Bereits 1923 berichtete der Schwede Eskil Kylin über das Hypertonie-Hyperglykämie-Hyperurikämie-Syndrom. In den 60-er Jahren sprach Hellmut Mehnert sehr plakativ vom „Wohlstandssyndrom“, später vom „teuflischen Quartett“. Markolf Hanefeld und Wolfgang Leonhardt prägten 1981 den Ausdruck des „metabolischen Syndroms“ und beschrieben anschaulich die Beziehung zu Herz-Kreislauf-Krankheiten. Der amerikanische Diabetologe Gerald Reaven wies auf eine zugrunde liegende Insulinresistenz hin und wählte für die im Einzelnen noch aufzuklärenden Zusammenhänge den Begriff des „Syndrom X“. In der Folge wurden für das Syndrom u. a. die Bezeichnungen „Insulinresistenz-Syndrom“, „dysmetabolisches Syndrom“ oder „Luxus-Syndrom“ verwendet. (H.U. Janker 2009)

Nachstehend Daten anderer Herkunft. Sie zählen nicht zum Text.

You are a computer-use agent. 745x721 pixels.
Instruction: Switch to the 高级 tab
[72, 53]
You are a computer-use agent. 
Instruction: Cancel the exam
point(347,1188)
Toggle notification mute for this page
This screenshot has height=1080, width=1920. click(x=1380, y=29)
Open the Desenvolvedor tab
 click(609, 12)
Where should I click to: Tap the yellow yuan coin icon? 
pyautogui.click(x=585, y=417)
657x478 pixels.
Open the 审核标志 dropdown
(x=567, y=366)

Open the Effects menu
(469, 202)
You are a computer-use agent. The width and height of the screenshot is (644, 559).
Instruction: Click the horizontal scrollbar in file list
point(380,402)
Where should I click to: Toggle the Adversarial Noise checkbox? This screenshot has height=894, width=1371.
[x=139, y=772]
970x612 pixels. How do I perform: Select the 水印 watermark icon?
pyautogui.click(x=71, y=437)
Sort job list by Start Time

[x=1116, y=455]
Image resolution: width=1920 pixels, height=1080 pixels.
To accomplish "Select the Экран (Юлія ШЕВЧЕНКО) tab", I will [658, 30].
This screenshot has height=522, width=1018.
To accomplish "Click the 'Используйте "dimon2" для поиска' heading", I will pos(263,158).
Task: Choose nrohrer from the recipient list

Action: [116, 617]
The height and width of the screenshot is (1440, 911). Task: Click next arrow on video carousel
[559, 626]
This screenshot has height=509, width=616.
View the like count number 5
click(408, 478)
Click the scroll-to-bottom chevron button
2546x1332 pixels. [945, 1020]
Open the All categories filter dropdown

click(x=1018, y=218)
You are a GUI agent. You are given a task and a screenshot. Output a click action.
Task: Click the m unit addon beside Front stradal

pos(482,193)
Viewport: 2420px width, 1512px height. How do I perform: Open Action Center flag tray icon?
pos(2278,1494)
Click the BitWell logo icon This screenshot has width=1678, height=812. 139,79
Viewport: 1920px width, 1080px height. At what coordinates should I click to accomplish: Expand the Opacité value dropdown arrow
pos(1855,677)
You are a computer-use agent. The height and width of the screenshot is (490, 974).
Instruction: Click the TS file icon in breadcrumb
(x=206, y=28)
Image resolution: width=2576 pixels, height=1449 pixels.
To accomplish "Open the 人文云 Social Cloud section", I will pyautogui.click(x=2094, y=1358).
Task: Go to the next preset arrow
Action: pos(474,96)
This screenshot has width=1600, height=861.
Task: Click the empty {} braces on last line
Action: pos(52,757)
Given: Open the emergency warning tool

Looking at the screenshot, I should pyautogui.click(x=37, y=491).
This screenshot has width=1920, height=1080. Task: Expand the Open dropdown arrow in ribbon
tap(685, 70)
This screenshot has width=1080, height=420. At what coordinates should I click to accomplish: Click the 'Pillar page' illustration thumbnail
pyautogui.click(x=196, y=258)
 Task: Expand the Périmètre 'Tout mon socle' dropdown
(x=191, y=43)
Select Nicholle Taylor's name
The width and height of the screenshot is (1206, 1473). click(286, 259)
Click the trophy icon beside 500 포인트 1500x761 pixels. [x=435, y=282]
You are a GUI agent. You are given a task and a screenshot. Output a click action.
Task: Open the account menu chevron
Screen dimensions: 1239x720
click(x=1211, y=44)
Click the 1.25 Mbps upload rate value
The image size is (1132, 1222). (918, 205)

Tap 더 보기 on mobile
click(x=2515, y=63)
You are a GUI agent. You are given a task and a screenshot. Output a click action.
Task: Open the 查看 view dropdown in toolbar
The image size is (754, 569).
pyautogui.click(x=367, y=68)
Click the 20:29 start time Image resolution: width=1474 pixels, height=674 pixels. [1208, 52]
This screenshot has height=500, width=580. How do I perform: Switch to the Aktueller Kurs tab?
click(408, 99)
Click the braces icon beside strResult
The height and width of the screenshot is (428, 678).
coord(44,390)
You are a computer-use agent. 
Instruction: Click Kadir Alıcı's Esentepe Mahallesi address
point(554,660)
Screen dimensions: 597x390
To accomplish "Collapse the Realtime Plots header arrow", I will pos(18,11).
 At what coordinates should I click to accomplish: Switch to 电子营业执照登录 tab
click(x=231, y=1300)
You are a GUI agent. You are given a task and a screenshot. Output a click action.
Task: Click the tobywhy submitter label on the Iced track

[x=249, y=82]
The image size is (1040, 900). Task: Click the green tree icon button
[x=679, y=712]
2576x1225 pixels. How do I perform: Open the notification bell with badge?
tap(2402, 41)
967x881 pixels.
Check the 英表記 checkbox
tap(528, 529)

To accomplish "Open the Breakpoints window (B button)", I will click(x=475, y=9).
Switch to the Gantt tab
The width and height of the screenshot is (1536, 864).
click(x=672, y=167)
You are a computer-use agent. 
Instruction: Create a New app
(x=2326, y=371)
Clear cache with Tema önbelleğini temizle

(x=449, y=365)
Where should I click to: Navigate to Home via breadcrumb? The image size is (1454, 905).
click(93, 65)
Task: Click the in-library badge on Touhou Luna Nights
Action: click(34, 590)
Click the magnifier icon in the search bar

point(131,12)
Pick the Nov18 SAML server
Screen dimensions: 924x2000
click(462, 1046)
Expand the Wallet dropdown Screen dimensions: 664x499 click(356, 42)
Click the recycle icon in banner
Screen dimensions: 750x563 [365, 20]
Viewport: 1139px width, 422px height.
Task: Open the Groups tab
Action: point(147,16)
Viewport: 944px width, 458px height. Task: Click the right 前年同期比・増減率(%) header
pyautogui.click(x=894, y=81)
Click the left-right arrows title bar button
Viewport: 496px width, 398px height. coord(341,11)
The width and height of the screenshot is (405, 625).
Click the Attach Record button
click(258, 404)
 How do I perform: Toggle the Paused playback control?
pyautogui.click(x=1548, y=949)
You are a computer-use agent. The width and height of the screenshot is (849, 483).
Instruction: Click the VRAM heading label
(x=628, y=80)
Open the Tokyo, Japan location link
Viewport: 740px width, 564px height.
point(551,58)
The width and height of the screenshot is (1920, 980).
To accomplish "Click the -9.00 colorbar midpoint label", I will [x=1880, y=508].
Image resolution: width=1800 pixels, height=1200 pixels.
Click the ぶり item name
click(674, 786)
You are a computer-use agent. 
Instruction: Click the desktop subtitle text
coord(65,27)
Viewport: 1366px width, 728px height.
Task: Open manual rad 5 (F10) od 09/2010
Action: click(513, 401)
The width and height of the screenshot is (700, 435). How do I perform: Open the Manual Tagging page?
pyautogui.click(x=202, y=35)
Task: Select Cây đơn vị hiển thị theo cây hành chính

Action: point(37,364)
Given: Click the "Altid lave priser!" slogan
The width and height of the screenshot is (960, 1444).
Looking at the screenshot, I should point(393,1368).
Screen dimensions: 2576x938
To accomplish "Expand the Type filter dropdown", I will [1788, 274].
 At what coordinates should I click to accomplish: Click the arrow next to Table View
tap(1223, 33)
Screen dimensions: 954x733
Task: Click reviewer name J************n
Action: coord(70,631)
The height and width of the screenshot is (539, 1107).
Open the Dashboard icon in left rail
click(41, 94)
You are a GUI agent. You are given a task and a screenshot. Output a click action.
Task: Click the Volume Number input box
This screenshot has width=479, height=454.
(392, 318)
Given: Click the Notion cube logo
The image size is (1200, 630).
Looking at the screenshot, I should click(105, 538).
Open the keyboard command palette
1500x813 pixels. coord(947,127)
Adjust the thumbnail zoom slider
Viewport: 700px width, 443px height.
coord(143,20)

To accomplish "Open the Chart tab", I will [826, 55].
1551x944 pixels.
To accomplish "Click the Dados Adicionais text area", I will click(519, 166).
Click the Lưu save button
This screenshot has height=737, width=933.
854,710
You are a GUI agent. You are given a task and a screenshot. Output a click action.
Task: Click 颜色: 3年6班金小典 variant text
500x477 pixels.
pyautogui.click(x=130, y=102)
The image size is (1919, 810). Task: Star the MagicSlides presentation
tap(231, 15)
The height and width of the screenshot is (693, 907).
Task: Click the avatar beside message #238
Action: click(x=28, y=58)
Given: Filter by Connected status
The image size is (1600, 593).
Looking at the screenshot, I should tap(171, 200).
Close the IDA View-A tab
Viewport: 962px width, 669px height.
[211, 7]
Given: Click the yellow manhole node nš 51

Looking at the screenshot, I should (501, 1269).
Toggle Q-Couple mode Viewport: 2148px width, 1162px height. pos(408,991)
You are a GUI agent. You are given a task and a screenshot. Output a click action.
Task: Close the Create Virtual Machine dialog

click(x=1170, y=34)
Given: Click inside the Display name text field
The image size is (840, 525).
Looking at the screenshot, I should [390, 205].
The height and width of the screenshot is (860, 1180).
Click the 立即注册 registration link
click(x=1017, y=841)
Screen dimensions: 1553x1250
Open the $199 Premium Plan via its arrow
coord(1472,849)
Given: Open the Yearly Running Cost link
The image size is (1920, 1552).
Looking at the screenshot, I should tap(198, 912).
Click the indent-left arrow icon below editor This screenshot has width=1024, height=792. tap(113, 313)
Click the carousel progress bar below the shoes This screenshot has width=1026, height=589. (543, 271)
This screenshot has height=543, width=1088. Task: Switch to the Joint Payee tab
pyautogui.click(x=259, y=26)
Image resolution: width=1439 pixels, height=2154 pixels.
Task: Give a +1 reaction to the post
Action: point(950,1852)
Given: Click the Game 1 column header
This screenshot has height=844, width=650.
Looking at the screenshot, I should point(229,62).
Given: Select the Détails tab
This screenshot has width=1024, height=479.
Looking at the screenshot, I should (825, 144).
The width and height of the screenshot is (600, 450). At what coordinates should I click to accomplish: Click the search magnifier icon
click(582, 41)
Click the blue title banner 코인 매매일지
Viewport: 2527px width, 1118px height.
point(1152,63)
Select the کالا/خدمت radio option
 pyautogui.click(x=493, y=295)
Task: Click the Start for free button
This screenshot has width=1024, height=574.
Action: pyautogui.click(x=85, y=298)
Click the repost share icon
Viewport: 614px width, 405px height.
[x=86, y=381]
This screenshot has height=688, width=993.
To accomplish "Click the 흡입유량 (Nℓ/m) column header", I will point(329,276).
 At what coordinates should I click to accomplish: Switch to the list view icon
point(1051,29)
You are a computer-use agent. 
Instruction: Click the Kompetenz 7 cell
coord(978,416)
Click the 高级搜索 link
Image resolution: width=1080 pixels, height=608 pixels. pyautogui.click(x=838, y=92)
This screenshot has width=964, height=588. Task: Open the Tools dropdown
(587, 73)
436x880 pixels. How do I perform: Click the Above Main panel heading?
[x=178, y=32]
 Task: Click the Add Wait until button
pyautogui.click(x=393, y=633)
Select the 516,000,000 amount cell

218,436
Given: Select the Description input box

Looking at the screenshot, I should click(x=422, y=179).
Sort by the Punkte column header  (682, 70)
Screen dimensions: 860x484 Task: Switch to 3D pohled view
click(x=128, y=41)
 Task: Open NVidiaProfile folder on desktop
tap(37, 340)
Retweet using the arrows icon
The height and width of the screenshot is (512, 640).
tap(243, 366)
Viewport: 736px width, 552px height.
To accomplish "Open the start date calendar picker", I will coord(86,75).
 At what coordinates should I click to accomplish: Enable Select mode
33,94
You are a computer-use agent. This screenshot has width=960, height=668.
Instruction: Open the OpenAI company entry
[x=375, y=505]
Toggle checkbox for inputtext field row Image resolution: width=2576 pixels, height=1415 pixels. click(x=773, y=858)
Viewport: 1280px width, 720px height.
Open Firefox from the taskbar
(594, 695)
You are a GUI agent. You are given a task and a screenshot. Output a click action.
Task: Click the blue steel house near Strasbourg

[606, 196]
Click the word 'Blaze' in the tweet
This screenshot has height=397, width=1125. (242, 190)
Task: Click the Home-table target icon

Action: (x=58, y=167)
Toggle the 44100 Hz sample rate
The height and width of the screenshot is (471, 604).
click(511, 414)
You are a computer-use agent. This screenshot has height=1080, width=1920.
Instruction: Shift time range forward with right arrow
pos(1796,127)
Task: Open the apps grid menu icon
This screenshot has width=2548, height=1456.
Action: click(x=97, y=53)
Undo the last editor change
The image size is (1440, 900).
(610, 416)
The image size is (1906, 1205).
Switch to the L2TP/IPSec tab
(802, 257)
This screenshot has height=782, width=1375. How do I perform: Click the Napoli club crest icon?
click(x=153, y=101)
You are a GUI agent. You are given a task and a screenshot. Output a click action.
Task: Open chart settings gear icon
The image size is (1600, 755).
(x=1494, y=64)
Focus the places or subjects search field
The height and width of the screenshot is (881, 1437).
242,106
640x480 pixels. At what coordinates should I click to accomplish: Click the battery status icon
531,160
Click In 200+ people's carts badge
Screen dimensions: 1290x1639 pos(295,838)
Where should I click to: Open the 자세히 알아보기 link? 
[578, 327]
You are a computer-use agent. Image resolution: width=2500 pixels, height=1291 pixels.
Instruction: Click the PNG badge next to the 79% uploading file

Beim metabolischen Syndrom und/oder Typ-2-Diabetes besteht ein im Vergleich zur Normalbevölkerung um 30 % erhöhtes Risiko für Kolonkarzinome (Riemann 2011).


BMI und Taillenumfang

Gegenwärtige Leitlinien empfehlen zur Abschätzung des Risikos für einen Typ-2-Diabetes primär die Messung des Body-Mass-Index (BMI). Für eine genauere Risikoschätzung ist die Messung von BMI und Taillenumfang, insbesondere auch bei Personen mit Unter- oder Normalgewicht, notwendig (Feller et al. 2010).

Unter- oder normalgewichtige Personen (BMI < 25) mit einem großen Taillenumfang (Männer: > 94 cm; Frauen: > 78,5 cm) haben ein mindestens genauso großes Risiko an Diabetes zu erkranken wie präadipöse Personen (BMI: 25 bis < 30) mit kleinem Taillenumfang. Eine Abweichung von der Orientierung an den gängigen Taillengrenzen (102 cm für Männer, 88 cm für Frauen) scheint unumgänglich (Feller et al. 2010).

Messung des Taillenumfangs

Sie erfolgt üblicherweise mit einem Maßband am stehenden Patienten: Das Maßband wird horizontal in der Mitte zwischen dem Unterrand des Rippenbogens und dem Beckenkamm angelegt.